• THE PROBLEM: Every line of the following records that includes "menu" should be copied.

Saved entries:
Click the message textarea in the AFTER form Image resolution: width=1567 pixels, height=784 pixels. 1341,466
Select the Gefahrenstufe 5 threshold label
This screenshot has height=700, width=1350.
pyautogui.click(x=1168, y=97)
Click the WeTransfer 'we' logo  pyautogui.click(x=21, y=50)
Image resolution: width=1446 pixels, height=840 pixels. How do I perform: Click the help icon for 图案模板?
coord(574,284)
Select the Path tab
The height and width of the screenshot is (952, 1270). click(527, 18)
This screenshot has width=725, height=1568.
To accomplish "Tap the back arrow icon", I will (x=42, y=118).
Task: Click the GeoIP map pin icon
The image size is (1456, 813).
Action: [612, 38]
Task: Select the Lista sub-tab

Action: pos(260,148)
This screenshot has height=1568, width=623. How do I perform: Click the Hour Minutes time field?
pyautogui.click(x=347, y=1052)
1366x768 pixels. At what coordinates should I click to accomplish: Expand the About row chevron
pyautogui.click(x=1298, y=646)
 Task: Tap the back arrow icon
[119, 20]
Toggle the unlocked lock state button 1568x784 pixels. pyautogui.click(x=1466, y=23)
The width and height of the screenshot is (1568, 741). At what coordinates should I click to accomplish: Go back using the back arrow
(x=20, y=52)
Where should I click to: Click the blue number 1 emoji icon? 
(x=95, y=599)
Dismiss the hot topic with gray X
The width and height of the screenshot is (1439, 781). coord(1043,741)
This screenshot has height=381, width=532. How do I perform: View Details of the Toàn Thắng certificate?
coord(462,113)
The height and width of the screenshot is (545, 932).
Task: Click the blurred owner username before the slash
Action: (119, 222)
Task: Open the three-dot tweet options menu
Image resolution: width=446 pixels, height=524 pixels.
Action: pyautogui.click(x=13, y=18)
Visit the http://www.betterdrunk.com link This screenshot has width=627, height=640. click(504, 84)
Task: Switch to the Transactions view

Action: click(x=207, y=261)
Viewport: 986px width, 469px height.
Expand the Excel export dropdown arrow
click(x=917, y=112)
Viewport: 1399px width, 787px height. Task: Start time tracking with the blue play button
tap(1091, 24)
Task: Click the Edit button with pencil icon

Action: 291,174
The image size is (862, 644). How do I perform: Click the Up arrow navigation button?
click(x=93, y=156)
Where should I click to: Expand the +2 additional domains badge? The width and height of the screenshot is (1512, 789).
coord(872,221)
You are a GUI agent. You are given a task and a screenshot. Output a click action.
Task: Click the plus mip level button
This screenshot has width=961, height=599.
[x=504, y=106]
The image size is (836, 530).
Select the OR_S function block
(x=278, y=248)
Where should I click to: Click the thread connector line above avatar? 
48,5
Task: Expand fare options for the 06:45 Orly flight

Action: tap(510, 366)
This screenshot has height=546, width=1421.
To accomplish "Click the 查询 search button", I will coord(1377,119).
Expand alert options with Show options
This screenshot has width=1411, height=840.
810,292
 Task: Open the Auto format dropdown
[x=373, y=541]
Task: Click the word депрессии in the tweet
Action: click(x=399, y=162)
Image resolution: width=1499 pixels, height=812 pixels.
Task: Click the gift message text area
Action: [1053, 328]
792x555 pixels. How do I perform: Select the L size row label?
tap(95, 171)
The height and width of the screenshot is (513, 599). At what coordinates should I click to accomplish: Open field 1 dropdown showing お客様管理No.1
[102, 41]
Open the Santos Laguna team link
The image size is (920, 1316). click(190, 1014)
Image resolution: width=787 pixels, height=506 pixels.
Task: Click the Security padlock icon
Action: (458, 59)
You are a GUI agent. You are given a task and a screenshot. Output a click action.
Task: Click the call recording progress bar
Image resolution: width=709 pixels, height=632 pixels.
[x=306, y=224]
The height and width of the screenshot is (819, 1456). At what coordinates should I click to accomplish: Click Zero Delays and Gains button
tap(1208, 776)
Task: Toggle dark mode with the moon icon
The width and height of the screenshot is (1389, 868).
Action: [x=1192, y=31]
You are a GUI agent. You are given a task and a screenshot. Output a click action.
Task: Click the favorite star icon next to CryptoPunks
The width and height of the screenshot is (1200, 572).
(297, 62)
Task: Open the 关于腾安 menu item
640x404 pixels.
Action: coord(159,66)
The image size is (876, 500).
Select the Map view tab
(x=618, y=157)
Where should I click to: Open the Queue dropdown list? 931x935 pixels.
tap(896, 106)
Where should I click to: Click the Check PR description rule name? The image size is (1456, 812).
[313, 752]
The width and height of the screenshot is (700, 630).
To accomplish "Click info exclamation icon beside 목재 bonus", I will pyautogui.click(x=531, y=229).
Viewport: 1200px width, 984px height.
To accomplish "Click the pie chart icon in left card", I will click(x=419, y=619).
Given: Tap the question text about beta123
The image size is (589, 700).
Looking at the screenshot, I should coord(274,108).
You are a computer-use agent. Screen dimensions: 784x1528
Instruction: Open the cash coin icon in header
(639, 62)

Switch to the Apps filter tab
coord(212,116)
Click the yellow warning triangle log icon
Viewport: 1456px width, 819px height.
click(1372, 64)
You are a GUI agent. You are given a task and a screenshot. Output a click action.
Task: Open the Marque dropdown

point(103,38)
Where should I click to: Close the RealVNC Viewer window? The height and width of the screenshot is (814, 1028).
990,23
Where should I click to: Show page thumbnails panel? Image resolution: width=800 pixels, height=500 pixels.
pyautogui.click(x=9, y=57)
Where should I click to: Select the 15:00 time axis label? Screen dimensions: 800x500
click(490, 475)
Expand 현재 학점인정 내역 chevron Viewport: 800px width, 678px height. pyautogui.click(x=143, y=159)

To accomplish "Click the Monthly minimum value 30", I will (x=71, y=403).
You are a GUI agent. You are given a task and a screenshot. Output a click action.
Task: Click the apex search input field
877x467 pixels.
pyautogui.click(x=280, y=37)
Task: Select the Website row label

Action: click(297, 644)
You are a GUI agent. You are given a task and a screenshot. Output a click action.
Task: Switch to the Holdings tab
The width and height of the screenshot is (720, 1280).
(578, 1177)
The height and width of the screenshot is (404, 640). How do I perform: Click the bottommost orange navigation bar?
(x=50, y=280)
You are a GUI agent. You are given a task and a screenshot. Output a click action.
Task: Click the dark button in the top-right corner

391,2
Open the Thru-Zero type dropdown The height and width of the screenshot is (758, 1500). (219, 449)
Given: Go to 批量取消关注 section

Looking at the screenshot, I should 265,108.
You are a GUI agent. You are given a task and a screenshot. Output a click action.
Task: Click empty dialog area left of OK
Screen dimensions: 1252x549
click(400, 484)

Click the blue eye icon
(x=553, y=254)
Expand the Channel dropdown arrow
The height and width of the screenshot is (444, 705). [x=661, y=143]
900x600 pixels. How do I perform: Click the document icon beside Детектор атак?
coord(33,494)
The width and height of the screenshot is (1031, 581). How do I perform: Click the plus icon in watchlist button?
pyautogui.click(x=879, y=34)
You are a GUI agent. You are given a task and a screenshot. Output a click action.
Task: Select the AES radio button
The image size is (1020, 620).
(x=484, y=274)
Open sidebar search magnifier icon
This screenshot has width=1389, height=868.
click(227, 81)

• RESPONSE BELOW:
Task: Open the three-dot tweet options menu
Task: Open the 关于腾安 menu item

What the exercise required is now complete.